Habt ihr sowas schonmal gemacht und alle Fälle durchdacht? Oder gibts da vielleicht was generisches in Java?

Ich muss also in einem ersten Schritt den String "normalisieren", also ".", "-", usw entfernen. In einem zweiten Schritt will ich den Int mit führenden Nullen auffüllen, das geht mit IntegerFormat oder?

Würde mich mal  interessieren, ob das die beste Variante ist. Also mit replaceAll und IntegerFormat.


----------



## Murray (3. Sep 2007)

1. Wenn du den Wert als Integer brauchst, dann sind führende Nullen doch irrelevant, oder? 
2. Ist durch eine Beschränkung der Länge sichergestellt, dass sich der eingegebene Wert überhaupt als Integer darstellen lässt?
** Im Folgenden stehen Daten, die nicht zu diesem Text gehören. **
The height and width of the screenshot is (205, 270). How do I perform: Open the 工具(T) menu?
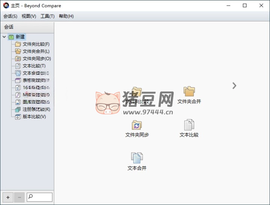coord(47,16)
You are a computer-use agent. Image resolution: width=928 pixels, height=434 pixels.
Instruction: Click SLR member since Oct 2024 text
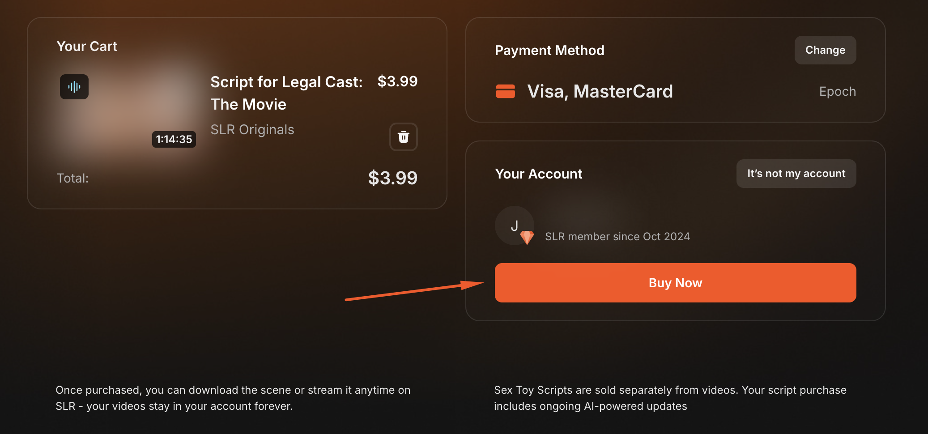click(x=617, y=237)
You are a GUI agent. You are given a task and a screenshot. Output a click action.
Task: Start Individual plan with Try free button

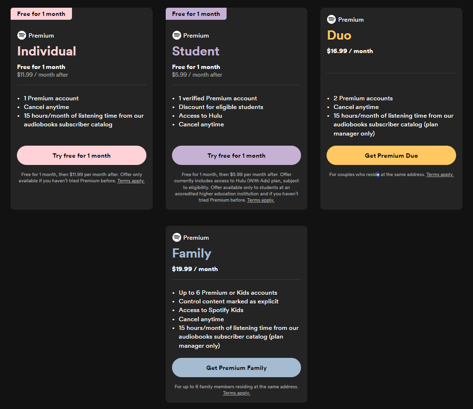pyautogui.click(x=82, y=155)
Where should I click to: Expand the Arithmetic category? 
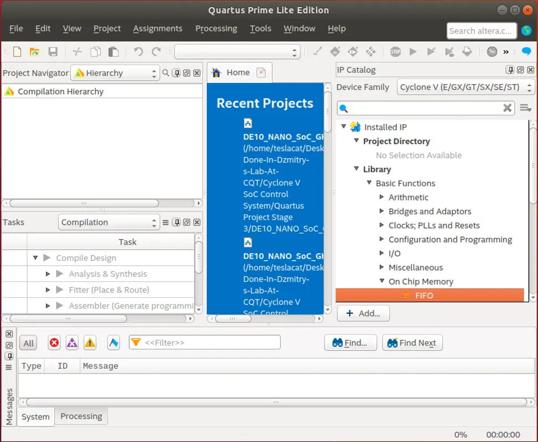[382, 197]
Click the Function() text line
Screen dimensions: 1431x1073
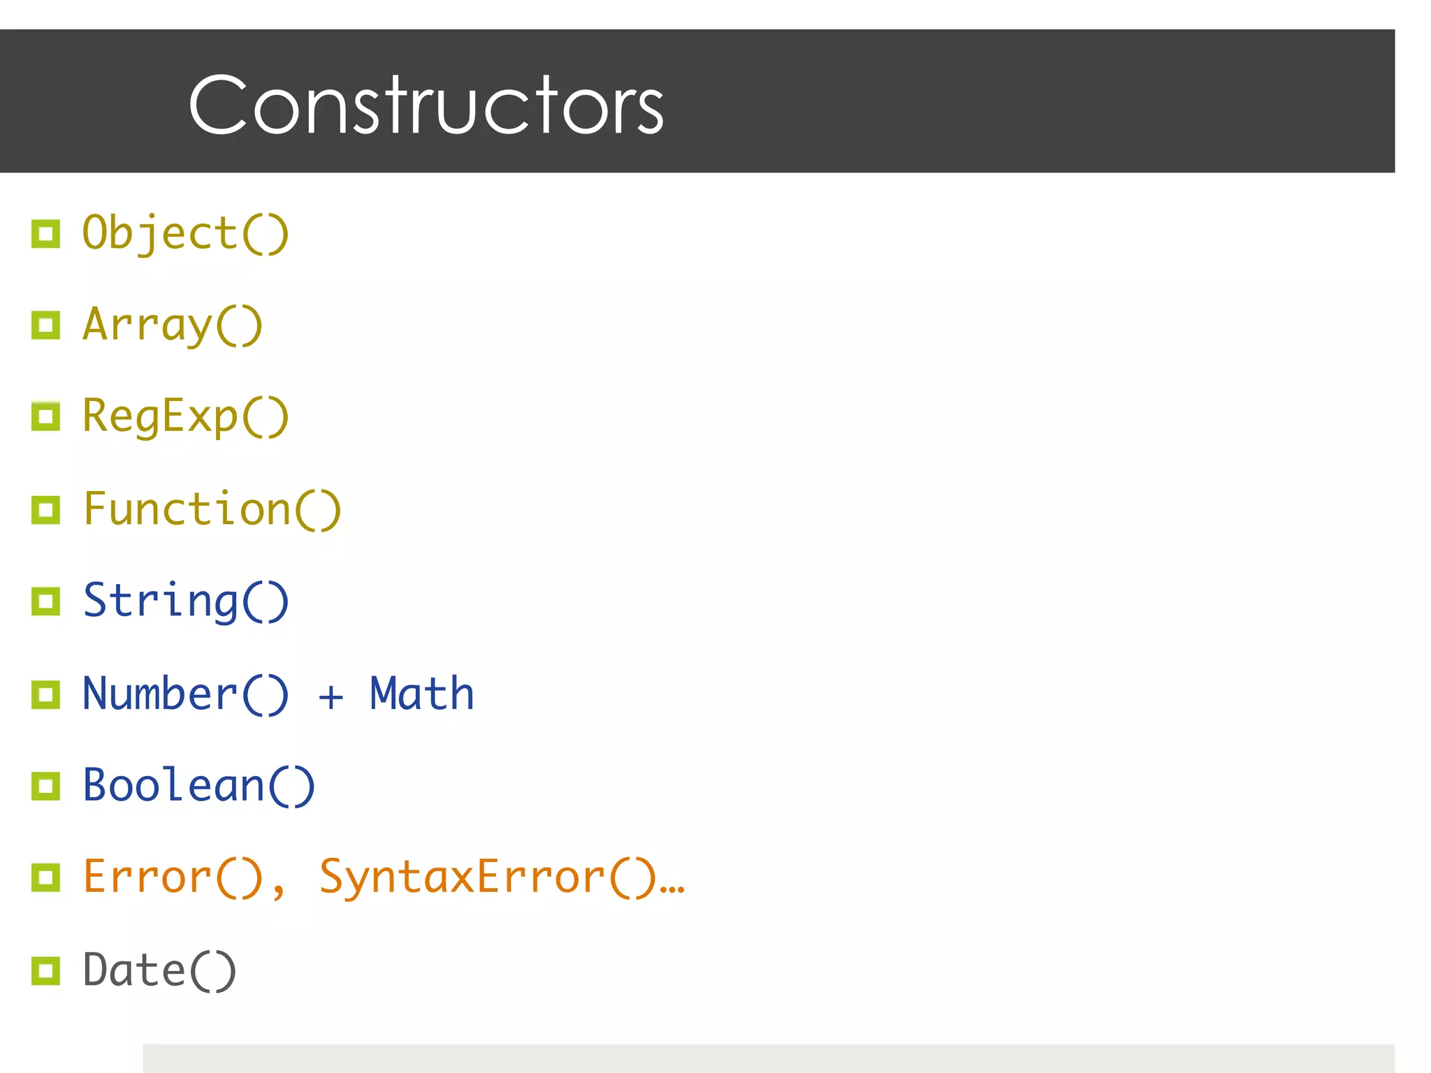click(x=212, y=509)
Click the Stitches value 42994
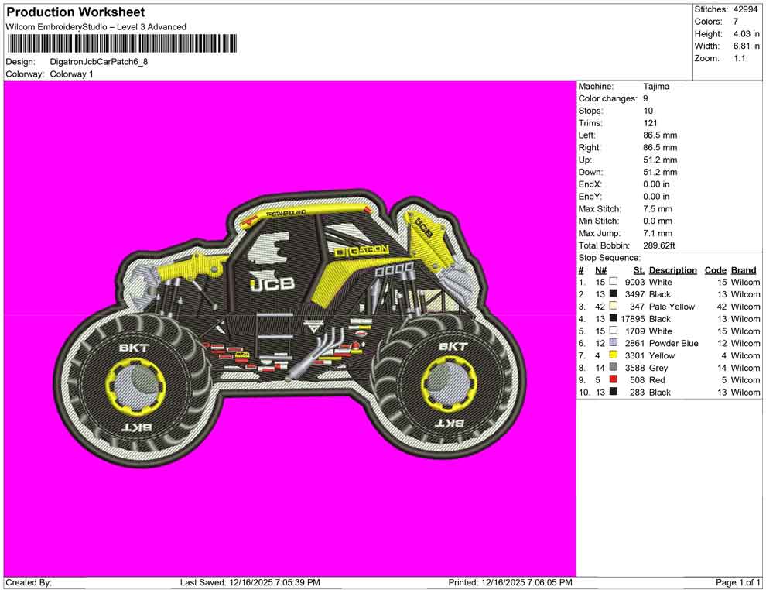 pyautogui.click(x=745, y=9)
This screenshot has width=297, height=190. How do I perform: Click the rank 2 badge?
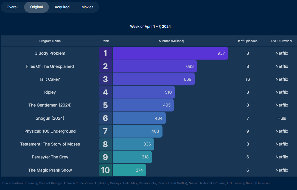pos(105,66)
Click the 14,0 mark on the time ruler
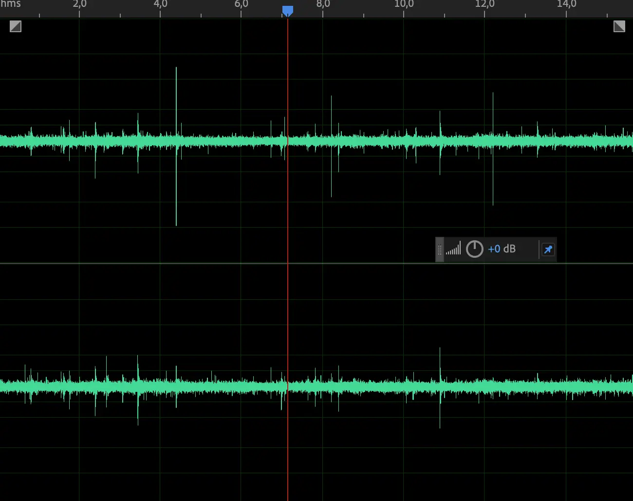This screenshot has height=501, width=633. point(566,4)
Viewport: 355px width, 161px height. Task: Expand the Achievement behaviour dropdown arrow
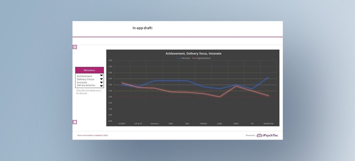tap(101, 76)
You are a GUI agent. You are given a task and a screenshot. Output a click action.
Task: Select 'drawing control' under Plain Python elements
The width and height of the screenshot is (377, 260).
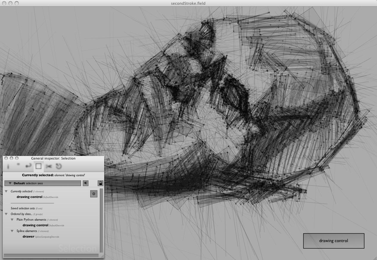pyautogui.click(x=35, y=225)
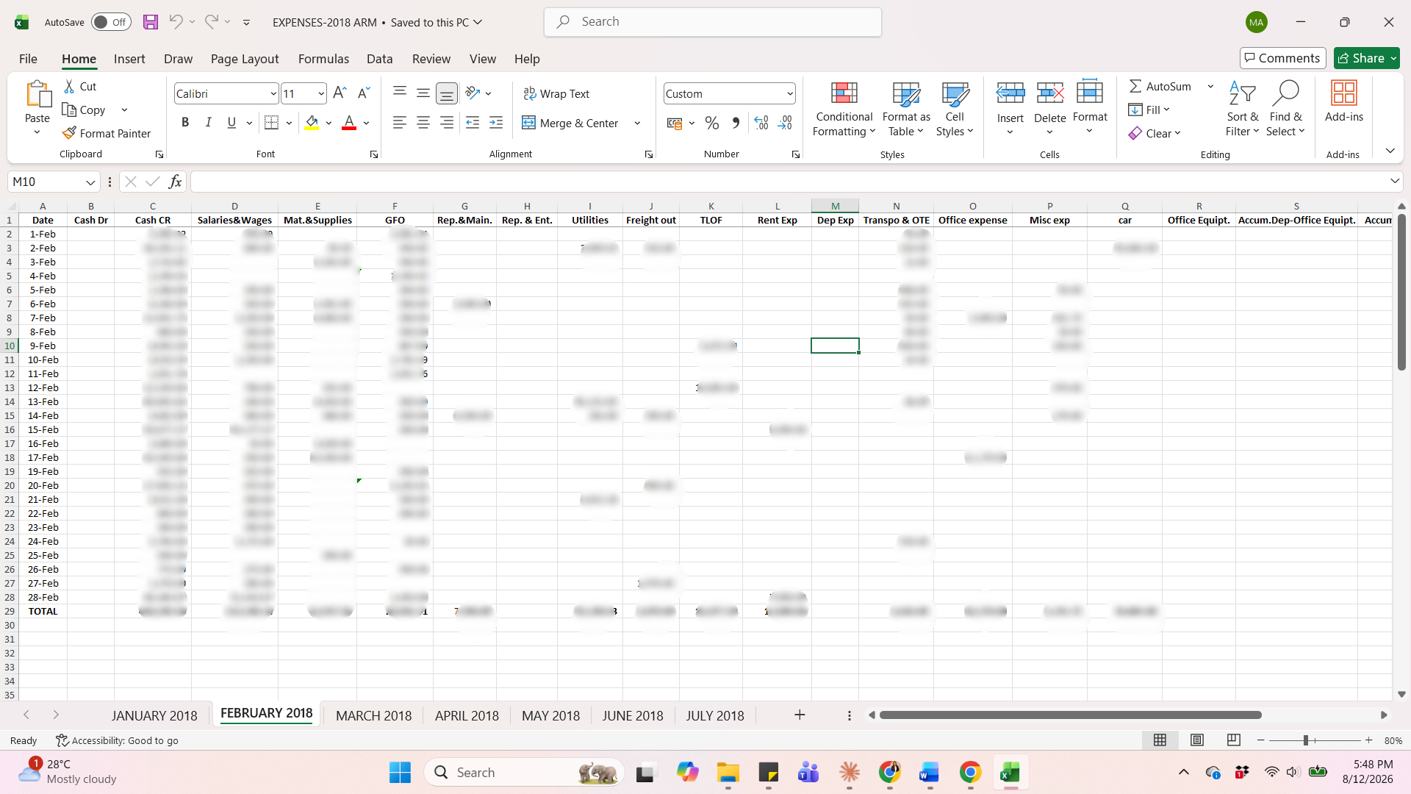Switch to Page Break Preview view

click(x=1234, y=740)
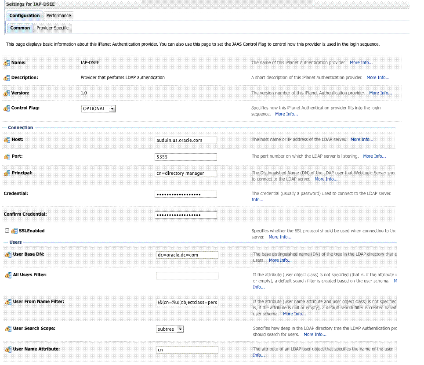Viewport: 424px width, 365px height.
Task: Click the icon beside Principal
Action: pyautogui.click(x=8, y=173)
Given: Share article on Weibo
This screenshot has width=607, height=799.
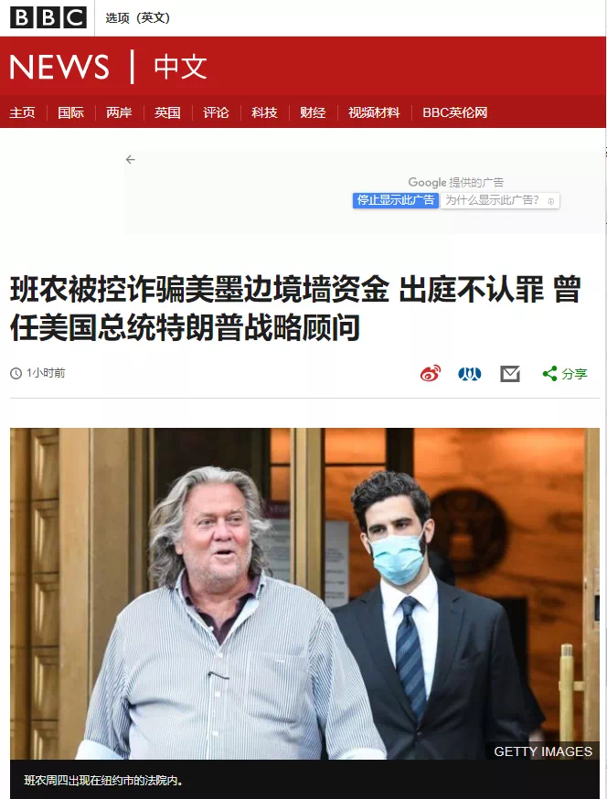Looking at the screenshot, I should pos(431,374).

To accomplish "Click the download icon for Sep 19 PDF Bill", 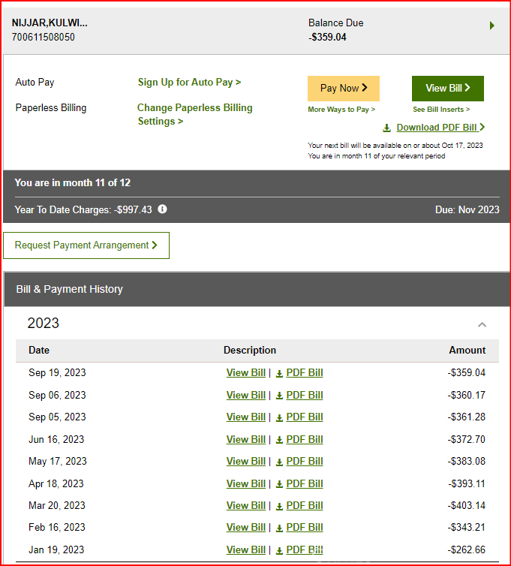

Evtl. brauchst du eher Long oder sogar BigInteger.


----------



## Mork (3. Sep 2007)

Ach quatsch, ich red blödsinn, sorry.

Ich brauche als Endwert einen String, der aber aussieht wie ein echter Int mit führenden Nullen und ohne die benannten Zeichen.


----------



## Murray (3. Sep 2007)

replaceAll funktioniert; mit der Hand am Arm selbst programmiert ist es aber auch nicht viel schwieriger.


```
String str = "99.876.1312-234.234 234";

		String s1 = str.replaceAll( "\\D", "");

		StringBuilder sb = new StringBuilder();
		for ( char c : s1.toCharArray()) {
			if ( Character.isDigit( c)) sb.append( c);
		}
		String s2 = sb.toString();		
		System.out.println( s1.equals( s2));
```

Die führenden Nullen würde ich lieber als String-Operation einfügen; hier den String zwischenzeitlich in eine Ganzzahl zu wandeln, um die dann mit einem Formatter wieder in eine String-Repräsentation zu überführen, erscheint mir zu umständlich.

//EDIT: Typo


----------



## Murray (3. Sep 2007)

Zum Einfügen der führenden Nullen: mit Hilfe der Forensuche habe ich mich an diesen Thread erinnert; die Diskussion bleibt zwar nicht immer 100% beim Thema (mea culpa), aber dort geht es um ein ähnliches Problem (nur eben mit Leerzeichen statt der Nullen).


----------



## byte (3. Sep 2007)

Ich würde für die Eingabefelder nen Validator einsetzen, z.b. http://commons.apache.org/validator/


----------



## Mork (3. Sep 2007)

Super, ich danke euch, werds morgen gleich ausprobieren 

@byto

Ich hab Validatoren im Framework aber das bringt nix. Ich will Label drucken. In Klarschrift muss es die Möglichkeit geben, bestimmte Nummer in 12.12-1 usw auszudrücken. Für den zu generierenden Barcode brauche ich eine andere Repräsentation, eben ohne diese Zeichen und führende Nullen bis auf eine bestimmte Länge.

Da fallen bis auf den NotNull Validator alle durch. MaxLength, MinLength, ExactLength kann man alles nicht ohne vor und Nachteile einsetzen.


----------